Table 1. Consumer panelist ratings for the yogurt samples on a 7-point scale.

Sensory Evaluation	Samples
	C	T1	T4	T5
Color	5.71 ± 1.35	5.61 ± 1.33	5.39 ± 1.31	5.48 ± 1.23
Taste	4.10 ± 1.33	4.19 ± 1.35	4.58 ± 1.31	4.55 ± 1.39
Texture	4.80 ± 1.40	5.19 ± 1.11	5.29 ± 1.30	5.06 ± 1.50
Flavor	4.90 ± 1.04	5.39 ± 0.99	5.42 ± 0.99	5.39 ± 0.88
Overall	4.16 ± 1.37	4.58 ± 1.20	4.61 ± 1.36	4.74 ± 1.29

Values are means ± standard deviation (n = 31); Means are not significantly different (p > 0.05). C, control yogurt without probiotics; T1, L. rhamnosus GG KCTC 12202BP; T4, L. plantarum NK181; T5, L. delbrueckii KU200171.

. For all sensory evaluations, except for color, T4 and T5 were given higher values than C. However, there were no significant differences between all samples (p > 0.05). Karimi et al. [25] reported the expression of various flavors and tastes in fermented foods according to various probiotics. For example, L. rhamnosus SP3 expressed a fruity flavor in cheese. Although there is a slight difference, compared to C, the reason that the yogurt with probiotics showed good results in sensory evaluation is thought to be due to the influence of the strains. It is considered that this functional yogurt is suitable for sensory evaluation. In addition, the stability of L. plantarum NK181 and L. delbrueckii KU200171, such as bile resistance, acid resistance, and intestinal adhesion ability, has been confirmed in previous studies [20,38]. Therefore, these probiotics are considered useful LAB in the dairy industry.

4. Conclusions

This study confirmed the functionality of yogurt fermented using various probiotics. Compared with C, all probiotic yogurts showed antioxidant activities, and ACE inhibitory effects, especially T4 treated with L. plantarum NK181 and T5 treated with L. delbrueckii KU200171 showed significantly higher activities (p < 0.05) than any other groups tested in this study. Sensory evaluation of those two samples showed no significant difference when compared with the commercial group.
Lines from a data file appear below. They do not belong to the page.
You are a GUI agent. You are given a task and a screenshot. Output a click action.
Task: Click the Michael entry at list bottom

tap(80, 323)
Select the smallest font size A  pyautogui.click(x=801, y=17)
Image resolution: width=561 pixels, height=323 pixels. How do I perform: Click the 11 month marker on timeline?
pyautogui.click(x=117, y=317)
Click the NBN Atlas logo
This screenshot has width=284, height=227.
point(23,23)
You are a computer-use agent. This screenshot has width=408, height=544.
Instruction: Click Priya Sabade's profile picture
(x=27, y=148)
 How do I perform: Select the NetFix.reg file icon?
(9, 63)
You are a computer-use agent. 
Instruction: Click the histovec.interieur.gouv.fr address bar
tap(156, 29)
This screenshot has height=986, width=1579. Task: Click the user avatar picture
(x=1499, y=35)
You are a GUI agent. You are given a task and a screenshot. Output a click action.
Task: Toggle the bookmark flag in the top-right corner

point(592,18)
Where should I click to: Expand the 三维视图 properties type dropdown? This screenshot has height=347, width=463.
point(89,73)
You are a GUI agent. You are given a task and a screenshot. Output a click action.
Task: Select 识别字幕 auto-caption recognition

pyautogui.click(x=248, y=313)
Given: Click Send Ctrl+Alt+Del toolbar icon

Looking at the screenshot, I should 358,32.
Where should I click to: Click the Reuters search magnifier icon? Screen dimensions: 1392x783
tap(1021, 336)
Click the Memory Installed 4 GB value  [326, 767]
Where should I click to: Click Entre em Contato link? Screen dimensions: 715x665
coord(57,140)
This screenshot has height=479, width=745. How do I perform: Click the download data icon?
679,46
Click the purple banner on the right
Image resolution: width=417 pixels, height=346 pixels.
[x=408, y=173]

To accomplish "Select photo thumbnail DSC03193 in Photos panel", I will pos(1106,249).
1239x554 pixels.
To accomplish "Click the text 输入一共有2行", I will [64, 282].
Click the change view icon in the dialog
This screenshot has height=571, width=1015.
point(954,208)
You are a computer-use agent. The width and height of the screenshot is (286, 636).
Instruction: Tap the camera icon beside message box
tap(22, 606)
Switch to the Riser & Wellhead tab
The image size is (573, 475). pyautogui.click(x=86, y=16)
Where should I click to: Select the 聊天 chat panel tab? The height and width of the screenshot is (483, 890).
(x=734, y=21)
Recently, with increasing interest in promoting health through food, probiotics with inhibitory effects on angiotensin-converting enzymes are becoming attractive to the functional food industry for preventing adult chronic diseases, especially for hypertension patients. Furthermore, it is expected that this study will be useful in the application of functional fermented dairy materials in the pharmaceutical industry.